Myelinated retinal nerve fibers (MNF) are congenital anomalies that appear at the level of the retinal nerve fiber layer as whitish patches with feathery edges. They occur when myelination of the optic nerve continues past the lamina cribosa. It has an estimated prevalence of approximately 1% and is most commonly an incidental finding during ophthalmic examination.
Extensive MNF have been reported to be associated with many ocular conditions, including asymmetric myopia, ambylopia and strabismus. In a case series report by Straatsma et al., a classic description of MNF was described in 32 patients with corresponding histopathological findings of a thickened retinal nerve fiber layer associated with myelination and a collection of dark cells with features similar to that of oligodendrocytes. Based on this evidence, it has been subsequently suggested that MNF may be considered an oligodendrocytic choristoma, of which pathology lies in the inner retina.
Electrophysiology tests in three patients with unilateral extensive MNFs showed a normal electroretinogram (ERG) in both the eyes. However, the pattern electroretinogram (PERG) of the affected eyes showed both a decrease in amplitude and an increase in latency of the P50 and N95 waves. This could be due to either a functional disturbance of the central retina or the blockage of stimulus from the MNF. However, in theory, these changes seen on PERG can be expected to be a direct result of MNF rather than as a result of a secondary effect as they involve the inner retina. We herein report a case of electrophysiological findings in a patient with diffuse MNFs and high myopia associated with amblyopia.
A 37-year-old Chinese male presented to the Department of Ophthalmology and Visual Sciences, Alexandra Hospital, Singapore, with a history of poor vision in the left eye since childhood. Visual acuity was light perception in the left eye and 20/20 in the right eye. There was also a relative afferent pupillary defect in the left eye. Fundus examination in the left eye revealed MNF extending from the optic disc up to the equator [Fig. 1]. Examination of the right eye was otherwise normal. There was also a manifest left esotropia of 30 prism diopters.
Manifest refraction was performed with a best-corrected visual acuity (BCVA) of 20/20 in the right eye and of light perception in the left eye, with a spherical equivalent of -3.50 diopter sphere (DS) and of -12.50 DS, respectively.
To further investigate the cause of poor visual acuity, the patient was subjected to electrophysiology testing, which included a pattern PERG, pattern visual-evoked potential (VEP) and a full-field ERG, all conducted under the International Society for Clinical Electrophysiology of Vision (ISCEV) protocol.[6–8]

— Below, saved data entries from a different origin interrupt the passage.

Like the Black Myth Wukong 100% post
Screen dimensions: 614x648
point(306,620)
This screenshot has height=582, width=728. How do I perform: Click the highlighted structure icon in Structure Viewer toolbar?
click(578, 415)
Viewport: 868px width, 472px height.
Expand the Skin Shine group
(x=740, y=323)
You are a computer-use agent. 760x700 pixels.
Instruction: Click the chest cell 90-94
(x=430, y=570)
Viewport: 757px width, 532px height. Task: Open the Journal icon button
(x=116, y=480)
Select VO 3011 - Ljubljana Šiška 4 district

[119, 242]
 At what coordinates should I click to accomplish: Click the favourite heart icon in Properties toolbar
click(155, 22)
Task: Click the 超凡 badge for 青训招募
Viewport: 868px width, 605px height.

In the PERG findings, P50 and N95 amplitudes were normal in the right eye (P50 = 6.2, N95 = 9.5), suggesting normal macula and retinal ganglion cell function, but undetectable in the left eye (no observable response). Pattern reversal VEP was also undetected in the left eye (no observable response). These findings are suggestive of poor visual function in the left eye.

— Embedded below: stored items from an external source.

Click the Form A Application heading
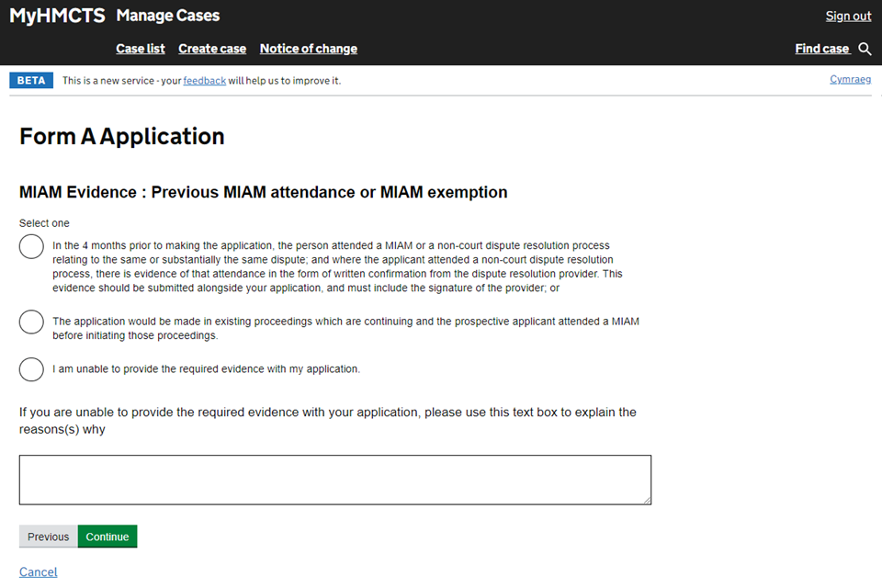 [x=122, y=137]
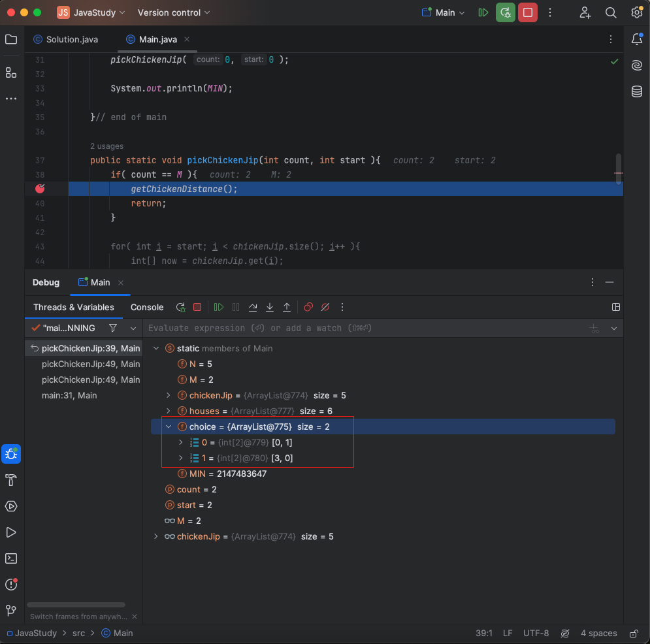This screenshot has height=644, width=650.
Task: Collapse the choice ArrayList node
Action: pos(169,427)
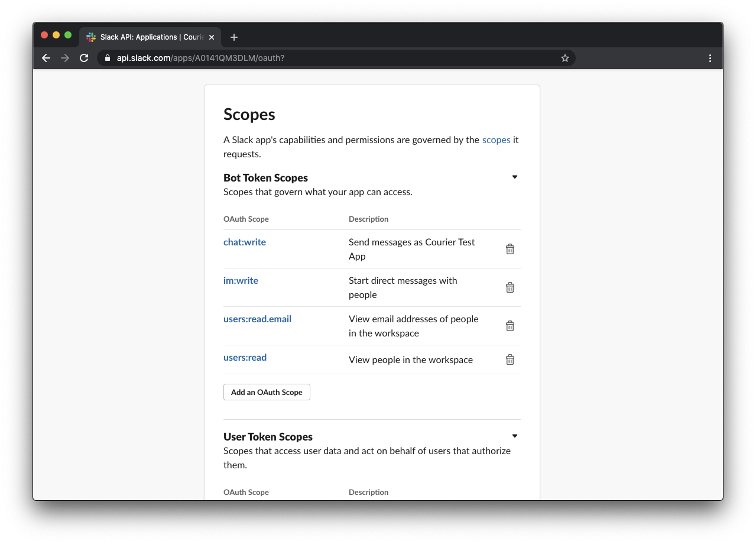Remove the users:read scope using trash icon
The height and width of the screenshot is (544, 756).
510,360
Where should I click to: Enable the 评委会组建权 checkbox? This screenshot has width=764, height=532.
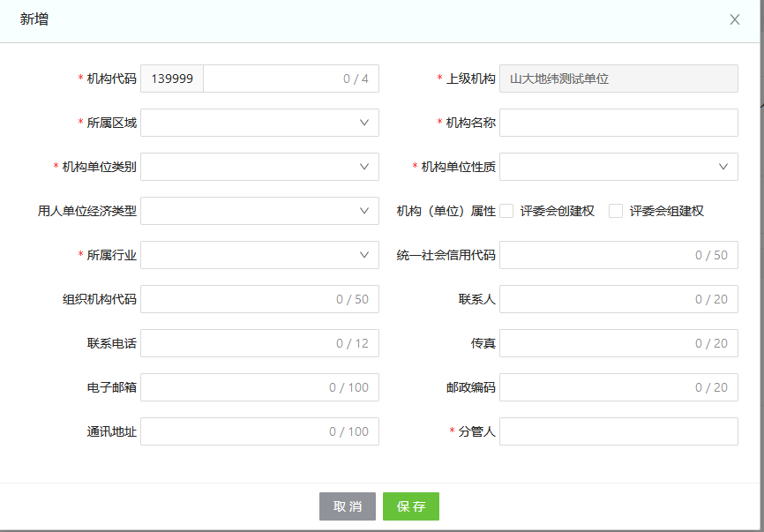click(x=616, y=211)
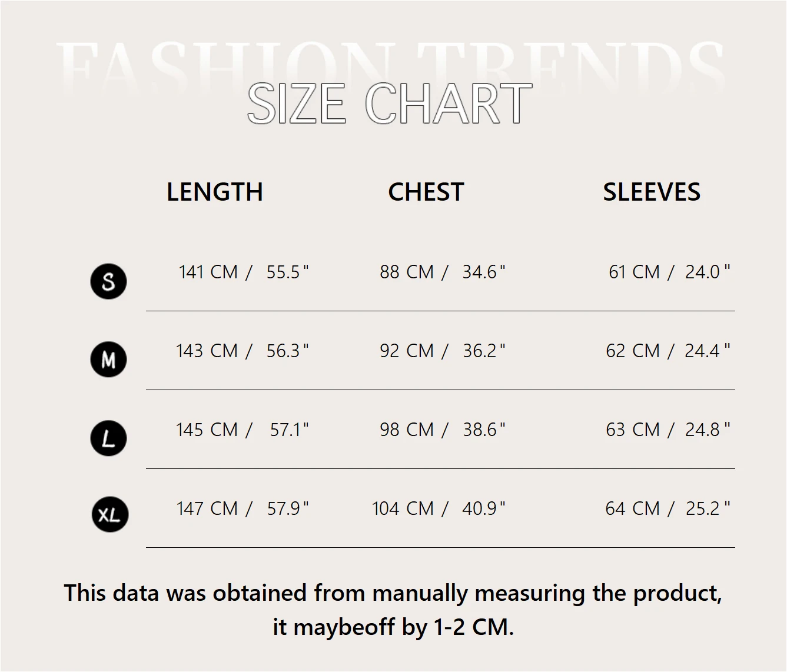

In the full-field ERG findings, the scotopic b-wave (rod response, a result of the depolarization of the on-bipolar neurons) was within normal limits in amplitude, although higher in the right eye compared with the left. The maximal and photopic responses were also within normal limits for both eyes [Table 1]. These findings are suggestive of a normal photoreceptor function in both the eyes.
The PERG has been shown to be important in clinical and research applications, as it is useful in providing information about retinal ganglion cell function, including macular function. Therefore, by using a similar stimulus to that for the VEP, the PERG can aid in its interpretation when the VEP is abnormal.

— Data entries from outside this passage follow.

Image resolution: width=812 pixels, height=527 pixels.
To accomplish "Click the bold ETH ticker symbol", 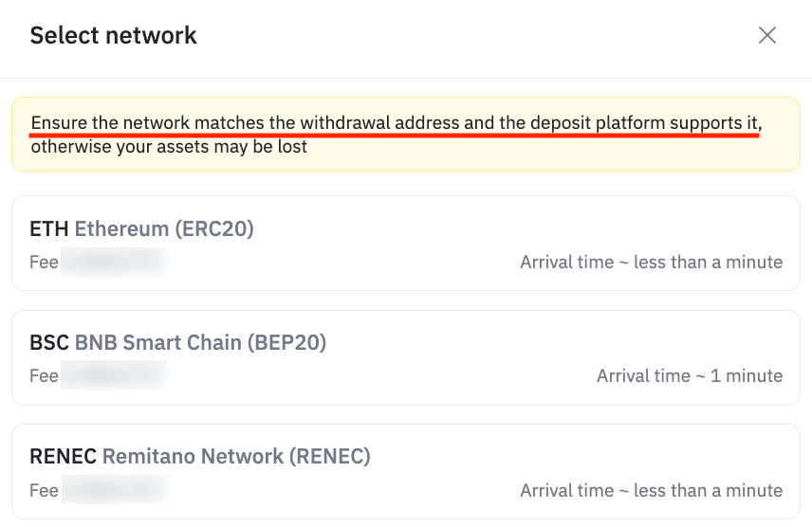I will 49,228.
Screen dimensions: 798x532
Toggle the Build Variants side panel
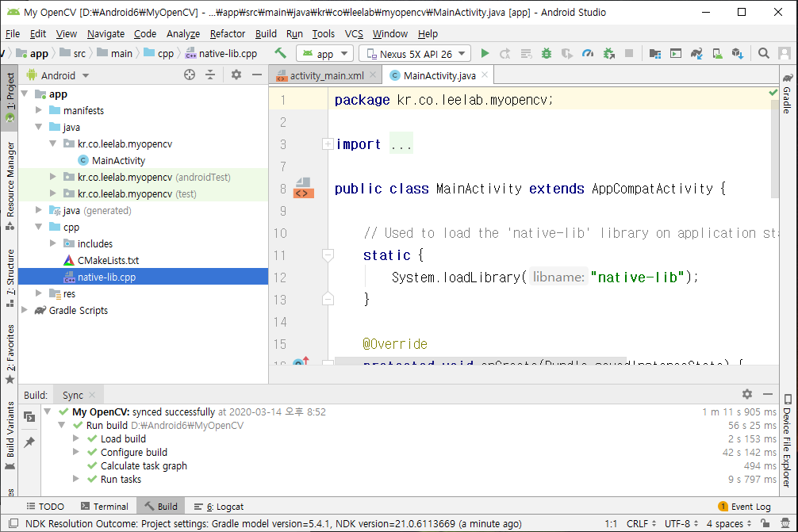(10, 430)
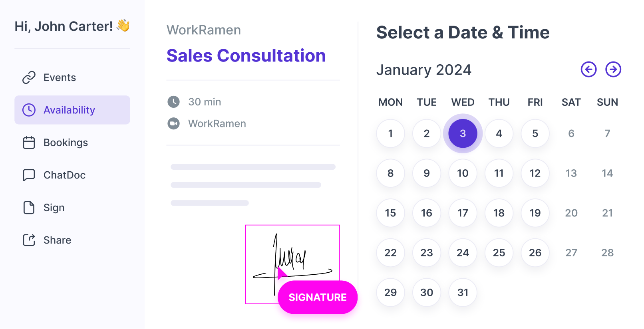This screenshot has height=329, width=644.
Task: Open the Sales Consultation event title
Action: pos(246,55)

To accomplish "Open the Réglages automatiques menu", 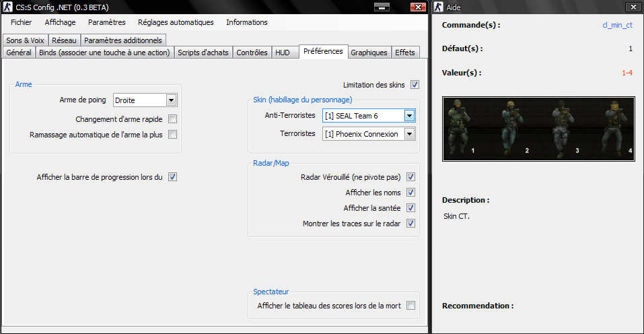I will click(176, 22).
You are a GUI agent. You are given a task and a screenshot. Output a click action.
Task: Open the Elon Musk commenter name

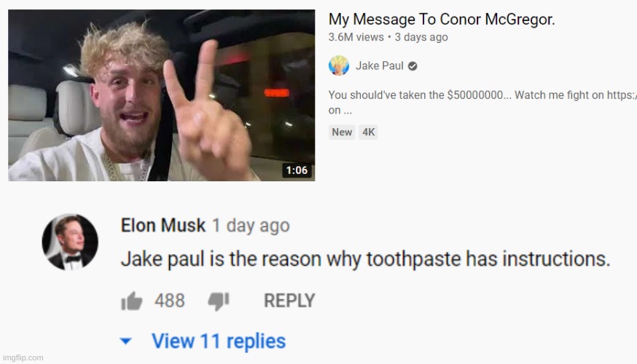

In this case, an undetectable PERG in the left eye is consistent with abnormal ganglion cell function, which correlates with amblyopia in that eye. However, in addition to studies that suggest that MNF may be considered an oligodendrocytic choristoma, further studies have also shown the disappearance of MNF in patients who had later developed branch retinal artery occlusion due to ischemic atrophy of the ganglion cell and nerve fiber layer. There has also been an implication of the loss of ganglion cells post-central retinal artery occlusion (CRAO), where the photopic negative response in cases of CRAO have been shown to be severely affected despite preservation of the cone b-wave. This makes it possible, although not easy to establish due to the lack of previous ophthalmic records, that the abnormal retinal ganglion cell function in this patient may be directly associated with the extensive MNF in the retinal nerve fiber layer rather than a result of the secondary amblyopia that had developed as a result of the extensive myelination. This suggestion may be reinforced from findings in a recent case report where two out of the three patients studied were not only amblyopic but also demonstrated consistent changes in the PERG. Compared with our patient, the P50 and N95 waves in the PERG were recordable but decreased amplitude and increased in latency although the MNFs described were only mainly peri-papillary and not extensive.
In conclusion, changes in the PERG may be a direct result of MNFs. Therefore, electrophysiological testing can play an important role in the assessment of visual function in a patient with poor visual acuity associated with extensive myelination, and this diagnostic modality may be able to provide a guide to visual prognosis in such cases.